### Reading passage ###

In the past, executive teams have generally focused on planning and reviewing operations at a detailed level, whereas today corporate teams work towards an approach built around co creating and purpose.
Indeed, the best teams use their time to develop culture, strategy and talent, and appear to do four things consistently:

Trust and empower, share common goals, make decisions in service of the common good and foster a sense of belonging.

Companies whose leaders display these traits are up to six times more likely to generate more revenue and profit growth as well as total shareholder return, than their competitors.

Adapting to a rapidly changing pace of disruption, making challenging decisions which will have a huge impact for their teams, puts teamwork front and centre, and yet in times of crisis, belief in shared goals, the common good, and belonging will only become more important.

Share common goals

Senior management teams must take time to help maintain a shared sense of purpose and focus, despite the demands on their time.

The aim has to be a common set of goals that any subsequent decisions reinforce. Everyone moving forward together can, ultimately, be the difference between staying focused on what matters or veering off course.

Different ways of working should also be considered.

At WGP, getting our team together regularly, even if only for a few minutes, helps us focus on what matters; client feedback and insight, progress on key projects etc.

These meetings become more important as we begin to have to work from a variety of remote locations.

Foster a sense of belonging

Having to work from home means a lost connection with work colleagues, and that diminished sense of belonging can have a huge impact on productivity.

In the early stages of any crisis, teams want their leaders to be available at the very least. They should try to embody humanity and connection as much as possible, whilst also recognising they are stressed too.

Using video chats with staff each week is a great way to foster belonging, particularly if, after work matters are dealt with, bosses can spend a few minutes to find out how staff members are feeling and if there’s anything troubling them.

### Extracted entries ###

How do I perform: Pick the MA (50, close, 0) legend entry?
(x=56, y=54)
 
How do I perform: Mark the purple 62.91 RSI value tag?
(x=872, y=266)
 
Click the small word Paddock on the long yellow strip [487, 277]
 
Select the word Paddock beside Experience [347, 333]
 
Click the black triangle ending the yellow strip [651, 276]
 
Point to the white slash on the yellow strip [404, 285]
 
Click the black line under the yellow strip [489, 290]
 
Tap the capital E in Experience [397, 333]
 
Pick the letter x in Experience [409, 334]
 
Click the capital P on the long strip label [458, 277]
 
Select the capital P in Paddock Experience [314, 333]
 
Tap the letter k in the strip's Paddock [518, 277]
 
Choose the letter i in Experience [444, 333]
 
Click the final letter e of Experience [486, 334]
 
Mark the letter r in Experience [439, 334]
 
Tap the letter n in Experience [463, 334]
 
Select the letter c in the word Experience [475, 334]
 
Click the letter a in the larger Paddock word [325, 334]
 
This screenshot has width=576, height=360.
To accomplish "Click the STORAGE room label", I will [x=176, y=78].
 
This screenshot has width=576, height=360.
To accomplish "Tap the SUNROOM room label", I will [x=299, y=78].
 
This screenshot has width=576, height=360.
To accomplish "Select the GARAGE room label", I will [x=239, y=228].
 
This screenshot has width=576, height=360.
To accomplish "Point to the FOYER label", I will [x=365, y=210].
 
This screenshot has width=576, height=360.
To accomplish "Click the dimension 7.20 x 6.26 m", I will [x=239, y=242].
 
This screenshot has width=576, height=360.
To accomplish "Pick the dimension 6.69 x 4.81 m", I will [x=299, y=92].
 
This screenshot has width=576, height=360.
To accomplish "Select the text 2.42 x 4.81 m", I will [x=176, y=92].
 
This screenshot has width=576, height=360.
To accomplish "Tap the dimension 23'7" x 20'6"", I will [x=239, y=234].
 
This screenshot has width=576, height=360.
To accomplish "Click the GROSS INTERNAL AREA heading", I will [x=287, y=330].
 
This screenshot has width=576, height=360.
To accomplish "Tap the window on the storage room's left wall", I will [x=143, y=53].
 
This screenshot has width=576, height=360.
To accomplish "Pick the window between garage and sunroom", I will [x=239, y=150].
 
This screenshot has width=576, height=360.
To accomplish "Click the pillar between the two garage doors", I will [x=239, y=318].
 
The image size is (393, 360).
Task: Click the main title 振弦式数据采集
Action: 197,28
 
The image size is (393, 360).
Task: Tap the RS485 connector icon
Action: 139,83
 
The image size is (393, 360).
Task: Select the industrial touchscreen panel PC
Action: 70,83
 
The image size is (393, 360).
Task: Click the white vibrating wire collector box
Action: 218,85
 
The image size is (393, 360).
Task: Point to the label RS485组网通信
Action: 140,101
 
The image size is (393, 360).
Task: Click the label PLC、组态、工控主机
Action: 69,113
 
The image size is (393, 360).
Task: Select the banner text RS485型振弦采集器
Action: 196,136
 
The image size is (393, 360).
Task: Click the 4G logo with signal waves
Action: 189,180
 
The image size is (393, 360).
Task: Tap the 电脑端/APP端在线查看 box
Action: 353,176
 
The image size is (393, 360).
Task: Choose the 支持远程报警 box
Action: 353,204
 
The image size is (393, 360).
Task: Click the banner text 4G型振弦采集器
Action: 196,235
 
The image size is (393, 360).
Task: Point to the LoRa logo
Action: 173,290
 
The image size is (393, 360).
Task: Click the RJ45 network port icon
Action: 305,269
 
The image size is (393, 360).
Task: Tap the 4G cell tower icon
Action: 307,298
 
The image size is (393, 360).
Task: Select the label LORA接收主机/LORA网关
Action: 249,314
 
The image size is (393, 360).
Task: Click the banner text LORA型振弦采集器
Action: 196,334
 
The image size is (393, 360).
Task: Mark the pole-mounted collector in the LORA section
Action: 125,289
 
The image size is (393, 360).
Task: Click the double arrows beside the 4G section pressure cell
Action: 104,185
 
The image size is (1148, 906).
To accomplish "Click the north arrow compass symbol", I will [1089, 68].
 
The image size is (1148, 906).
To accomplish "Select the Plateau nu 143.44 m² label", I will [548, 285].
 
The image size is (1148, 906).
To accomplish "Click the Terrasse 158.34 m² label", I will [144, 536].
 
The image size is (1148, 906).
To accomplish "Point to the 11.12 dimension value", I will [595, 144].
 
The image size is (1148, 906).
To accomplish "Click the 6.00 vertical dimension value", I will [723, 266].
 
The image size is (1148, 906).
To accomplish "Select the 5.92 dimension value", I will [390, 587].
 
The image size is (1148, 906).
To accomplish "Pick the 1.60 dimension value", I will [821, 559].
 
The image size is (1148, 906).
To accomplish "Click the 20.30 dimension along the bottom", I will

###

[Assignment A] According to the article on executive teams, how much more likely are companies whose leaders display these traits to generate more revenue and profit growth than their competitors?
[Assignment B] How would you translate this sentence from the article on executive teams into Spanish: "These meetings become more important as we begin to have to work from a variety of remote locations."
[Assignment C] Can you extend the article on executive teams, picking up right after its final sentence about weekly video chats?
The records are material separate from the article on executive teams.

[Reply A] Up to six times more likely.

[Reply B] Estas reuniones cobran más importancia a medida que empezamos a tener que trabajar desde diversas ubicaciones remotas.

[Reply C]
Just listening is a wonderful indicator of how empathetic leaders can be at a time when teams and staff need it, and that is rarely forgotten once the crisis is over.

At the present moment, Covid-19 is an unprecedented challenge for everyone. By cultivating that sense of belonging, leaders are helping to weather the current storm while setting their organisations up for continued success when this crisis passes.

Trust and empower

It’s not uncommon during the early phase of any crisis for companies to proactively start to centrally develop strategies to address it—in the case of Covid-19, it was for employees to work from home.

It’s worth noting that staff tend to thrive when given autonomy, and true autonomy signals that there is trust in a relationship.

Understanding that their teams have the capability to succeed and allowing them to do so, is vital during such challenging times.

Make decisions for the common good

Not losing sight of the bigger picture at a time when so many immediate decisions must be made is hugely important too.

What are we learning? What can be applied going forward? What are the few critical things that we can’t lose sight of? What’s the one-month, three-month and six-month trajectory of our results?

Decisions based on self interest and protecting budgets must be avoided.